Although not required, some policies contain a description of the physical and technical safeguards used to safeguard privacy. You will likely build up trust capital by showing your customers that you have robust privacy protection practices in place. Watch out here, though. Don’t say you use, for example, secure socket link encryption for transactions if that’s not actually the case. This is an example of a provision that sounds great when you read it in the privacy policy posted on megaretailer.biz, but which you may not be able to adhere to. Better to remain silent on the security measures you employ than to give a list of impressive-sounding practices you don’t actually adhere to.
Another important consideration is your explanation of how the policy will be amended. Be aware that there are certain best practices to be followed in trying to ensure that your privacy policy as amended will apply to continuing users of your site. Once again, you’re trying to form an agreement with visitors to your website, and principles of contract formation are likely to apply. This means that each time you change your privacy policy, the best practices include notifying visitors of the changes and requiring them to accept the changes after clicking through the amended policy.

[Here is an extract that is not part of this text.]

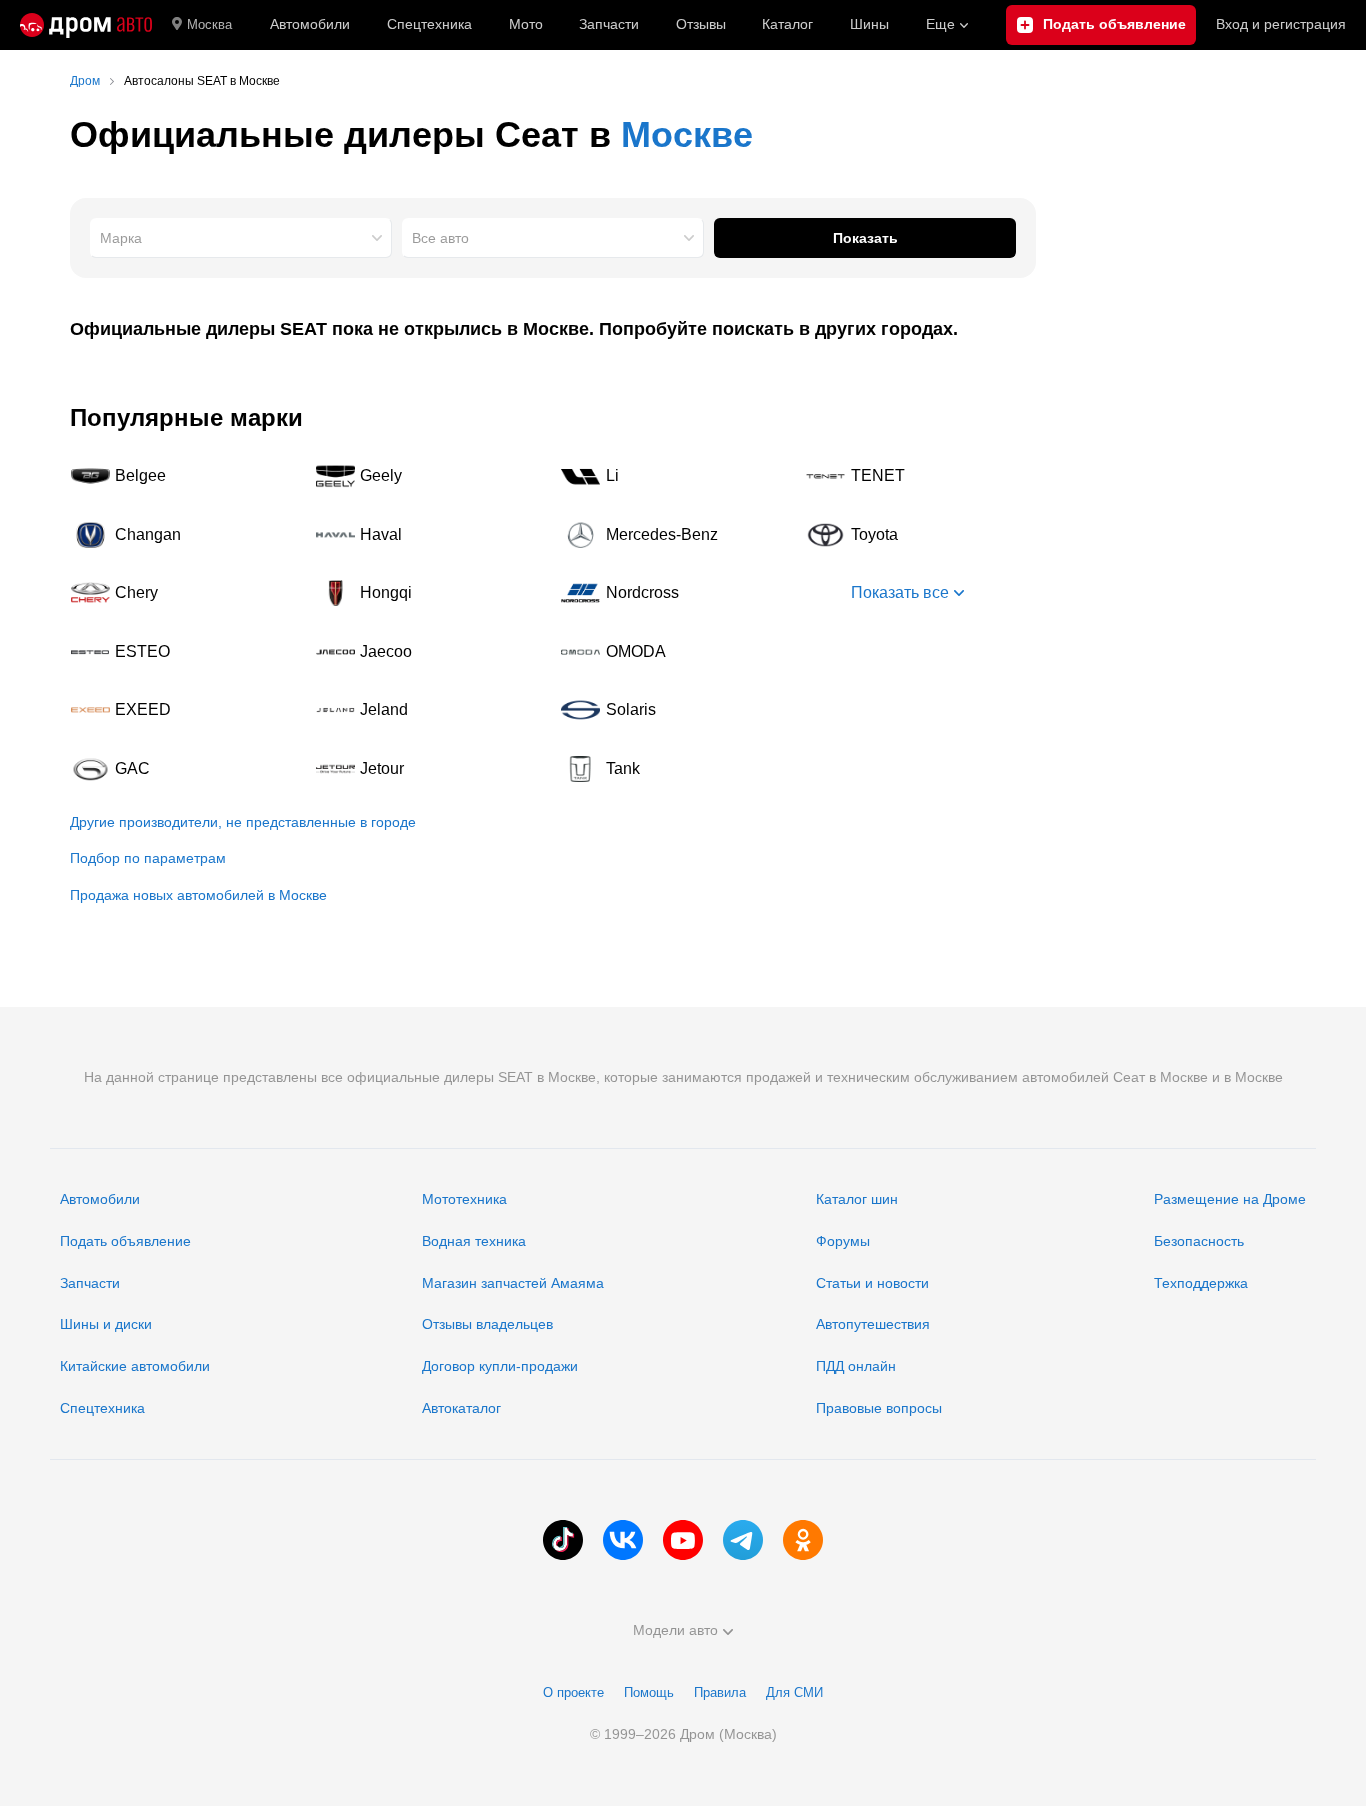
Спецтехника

Keep the cumbersome amendment process in mind while crafting your privacy policy and deciding what promises you want to make at the outset. Visitors who use your site in reliance on the promises you make will likely have a right to have those promises enforced, and amending promises away as your business evolves is a tricky proposition. Avoid the temptation to make broad and absolute promises in your privacy policy, and cut out flowery, aspirational language. Although “legalese” should be scrapped in favor of language that is easily read and understood, resist the urge to go too far in the other direction. In your introductory paragraph, a clear description of the purpose and content of the privacy policy that doesn’t contain any promises you can’t fulfill or hidden liability traps beats a statement that effectively promises visitors the moon when it comes to protection of their privacy.
Of course, your company may have special concerns about its website. For example, if you plan to collect data from children under the age of 13, you’ll need to comply with the Children’s Online Privacy Protection Act (“COPPA”). Enforcement of COPPA is the responsibility of the FTC and has lately been the focus of review by the agency and the scrutiny of all sorts of advocacy groups. This is an area that may be in flux and deserves careful monitoring.
I have confidence that if you were able to find your way to this article, it won’t take long for you, perhaps with the able assistance of your attorney, to be well on your way to crafting a thoughtful, well-balanced website privacy policy using about the same number of words I’ve used in this primer.